South Africa has a long and successful history of IAP biological control and has made considerable progress in cost-effectively protecting the country’s natural resources from IAPs. We are currently in a very favourable position, both in terms of funding and policy. South Africa has already increased capacity for IAP biological control and can do so to a greater extent, in line with the National Strategy recommendations. A relatively large proportion of this growth should be invested in implementation and post-release evaluations so that existing biological control agents are utilised to their full potential and the contribution of biological control can be better quantified. Research on selected new pro-active targets should also be undertaken to address the large number of NEM:BA-listed species. This will also provide a substantial number of higher-skilled, higher-paid employment opportunities in line with government policies. South Africa has already benefited substantially from previous investments into biological control of IAPs, but the full potential has most certainly not been reached. Continued and increased investment into biological control will result in greater protection of the country’s natural resources and benefit the people who depend on them.

Acknowledgements

We appreciate inputs by the biological control community towards the mass-rearing and field collection data as well as prioritisation of target IAP species. Helmuth Zimmermann is thanked for comments on Table 2, while Hildegard Klein, Candice-Lee Lyons and Lesley Henderson (ARC-PPRI) are thanked for comments on Table 4. Alana den Breeyen and Alan Wood provided valuable comments on pathogens. Philip Ivey (SANBI) is thanked for inputs on the release approval process.

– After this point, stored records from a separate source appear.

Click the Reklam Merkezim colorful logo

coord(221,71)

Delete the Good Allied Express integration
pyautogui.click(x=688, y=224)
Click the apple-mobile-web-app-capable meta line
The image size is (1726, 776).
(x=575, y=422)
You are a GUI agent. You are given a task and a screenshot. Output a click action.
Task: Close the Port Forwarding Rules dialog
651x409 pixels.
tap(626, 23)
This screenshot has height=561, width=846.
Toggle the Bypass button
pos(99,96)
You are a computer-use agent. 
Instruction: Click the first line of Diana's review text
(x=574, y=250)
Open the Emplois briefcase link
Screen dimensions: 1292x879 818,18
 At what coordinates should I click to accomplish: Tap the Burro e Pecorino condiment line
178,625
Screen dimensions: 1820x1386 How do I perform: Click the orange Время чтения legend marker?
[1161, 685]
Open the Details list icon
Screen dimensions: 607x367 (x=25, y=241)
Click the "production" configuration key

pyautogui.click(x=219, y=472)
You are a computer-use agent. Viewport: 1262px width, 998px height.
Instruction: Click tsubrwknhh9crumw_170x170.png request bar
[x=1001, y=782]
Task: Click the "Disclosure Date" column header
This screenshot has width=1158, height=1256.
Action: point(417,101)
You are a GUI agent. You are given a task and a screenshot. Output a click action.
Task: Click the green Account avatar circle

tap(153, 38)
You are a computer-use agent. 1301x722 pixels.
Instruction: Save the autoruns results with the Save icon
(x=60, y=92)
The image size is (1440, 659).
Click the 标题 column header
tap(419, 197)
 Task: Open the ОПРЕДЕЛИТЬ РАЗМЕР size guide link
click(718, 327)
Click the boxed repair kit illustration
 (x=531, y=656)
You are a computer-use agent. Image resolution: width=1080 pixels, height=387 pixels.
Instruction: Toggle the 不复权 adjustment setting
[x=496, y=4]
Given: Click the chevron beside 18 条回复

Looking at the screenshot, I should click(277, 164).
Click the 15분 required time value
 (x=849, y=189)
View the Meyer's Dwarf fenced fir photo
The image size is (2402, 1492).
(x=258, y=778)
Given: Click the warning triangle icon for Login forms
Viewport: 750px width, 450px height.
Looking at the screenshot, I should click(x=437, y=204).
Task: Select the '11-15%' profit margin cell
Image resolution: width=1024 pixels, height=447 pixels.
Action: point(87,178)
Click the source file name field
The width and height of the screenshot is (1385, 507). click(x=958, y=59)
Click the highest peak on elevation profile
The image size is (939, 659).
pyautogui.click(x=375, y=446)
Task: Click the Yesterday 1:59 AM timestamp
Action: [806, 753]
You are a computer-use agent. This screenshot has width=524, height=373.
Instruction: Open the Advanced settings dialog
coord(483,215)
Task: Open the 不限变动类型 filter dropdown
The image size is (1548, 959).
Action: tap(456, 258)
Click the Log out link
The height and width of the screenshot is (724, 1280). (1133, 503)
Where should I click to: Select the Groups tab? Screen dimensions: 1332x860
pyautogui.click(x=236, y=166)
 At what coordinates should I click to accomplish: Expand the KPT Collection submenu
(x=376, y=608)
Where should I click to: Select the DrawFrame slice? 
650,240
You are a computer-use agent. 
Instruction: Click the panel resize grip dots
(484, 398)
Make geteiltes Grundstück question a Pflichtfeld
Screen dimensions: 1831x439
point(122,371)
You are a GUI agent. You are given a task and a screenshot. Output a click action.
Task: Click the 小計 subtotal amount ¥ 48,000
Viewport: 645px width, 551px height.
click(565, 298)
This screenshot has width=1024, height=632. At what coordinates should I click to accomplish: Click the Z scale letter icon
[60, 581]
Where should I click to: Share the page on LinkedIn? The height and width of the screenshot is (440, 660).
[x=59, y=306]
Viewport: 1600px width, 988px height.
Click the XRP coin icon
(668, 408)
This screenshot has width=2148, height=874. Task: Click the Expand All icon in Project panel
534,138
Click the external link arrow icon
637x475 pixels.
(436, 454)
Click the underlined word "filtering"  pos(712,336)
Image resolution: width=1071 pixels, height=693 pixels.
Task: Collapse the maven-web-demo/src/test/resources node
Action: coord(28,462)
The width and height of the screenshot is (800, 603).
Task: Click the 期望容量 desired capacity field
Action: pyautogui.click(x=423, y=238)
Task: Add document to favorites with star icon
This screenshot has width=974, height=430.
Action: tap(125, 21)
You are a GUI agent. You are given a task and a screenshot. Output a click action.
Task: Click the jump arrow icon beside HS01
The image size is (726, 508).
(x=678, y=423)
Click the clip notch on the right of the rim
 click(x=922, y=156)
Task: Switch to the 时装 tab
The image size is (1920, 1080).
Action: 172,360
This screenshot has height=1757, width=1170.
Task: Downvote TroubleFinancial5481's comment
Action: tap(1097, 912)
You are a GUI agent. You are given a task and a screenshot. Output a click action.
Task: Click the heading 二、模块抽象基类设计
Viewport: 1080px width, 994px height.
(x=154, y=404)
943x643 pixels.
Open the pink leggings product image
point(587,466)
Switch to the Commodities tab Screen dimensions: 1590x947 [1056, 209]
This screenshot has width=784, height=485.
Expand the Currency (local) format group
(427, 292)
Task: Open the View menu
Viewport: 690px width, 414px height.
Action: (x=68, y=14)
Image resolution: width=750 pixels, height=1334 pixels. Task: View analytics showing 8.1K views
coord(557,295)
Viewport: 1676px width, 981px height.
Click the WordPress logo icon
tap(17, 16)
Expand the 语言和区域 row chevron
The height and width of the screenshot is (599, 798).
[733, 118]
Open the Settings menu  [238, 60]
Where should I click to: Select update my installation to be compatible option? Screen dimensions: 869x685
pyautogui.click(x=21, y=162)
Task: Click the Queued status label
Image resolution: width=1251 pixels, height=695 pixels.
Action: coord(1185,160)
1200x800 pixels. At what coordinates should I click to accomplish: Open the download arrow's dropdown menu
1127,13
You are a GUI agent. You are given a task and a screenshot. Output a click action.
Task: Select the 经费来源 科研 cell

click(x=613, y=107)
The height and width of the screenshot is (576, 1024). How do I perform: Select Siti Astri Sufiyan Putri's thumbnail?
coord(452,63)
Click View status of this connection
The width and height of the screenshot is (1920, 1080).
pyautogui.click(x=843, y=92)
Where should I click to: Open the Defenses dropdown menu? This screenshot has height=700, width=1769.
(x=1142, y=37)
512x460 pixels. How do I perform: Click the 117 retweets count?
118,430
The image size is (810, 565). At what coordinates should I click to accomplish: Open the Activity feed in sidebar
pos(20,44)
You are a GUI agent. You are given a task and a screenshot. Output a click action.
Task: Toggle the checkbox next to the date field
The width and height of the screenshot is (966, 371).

The considerable and sustained financial support for most IAP biological control programmes since 1997 to date by the WfW programme (now one of the NRMP within the Department of Environmental Affairs) is gratefully acknowledged as crucial to the successes achieved. Part of the funding for work on this paper was provided by the South African Research Chairs Initiative of the Department of Science and Technology and the National Research Foundation (NRF) of South Africa. Any opinion, finding, conclusion or recommendation expressed in this material is that of the authors and the NRF does not accept any liability in this regard.

Competing interests

The authors declare that they have no financial or personal relationship(s) that may have inappropriately influenced them in writing this article.

Authors’ contributions

C.Z. initiated the review paper and solicited co-authors, as well as wrote and edited sections of the paper, and obtained data on mass-rearing and field-distribution. I.D.P. suggested the structure of the paper, analysed data on prospects for new biological control programmes, wrote sections of the paper and contributed to the entire paper. L.W.S. obtained data on personnel numbers, wrote sections of the paper and contributed to the entire paper. M.P.H. wrote the sections on aquatic plants and commented on the paper as a whole. B.W.V.W. provided valuable insight into the National Strategy and status report, and commented on the paper as a whole.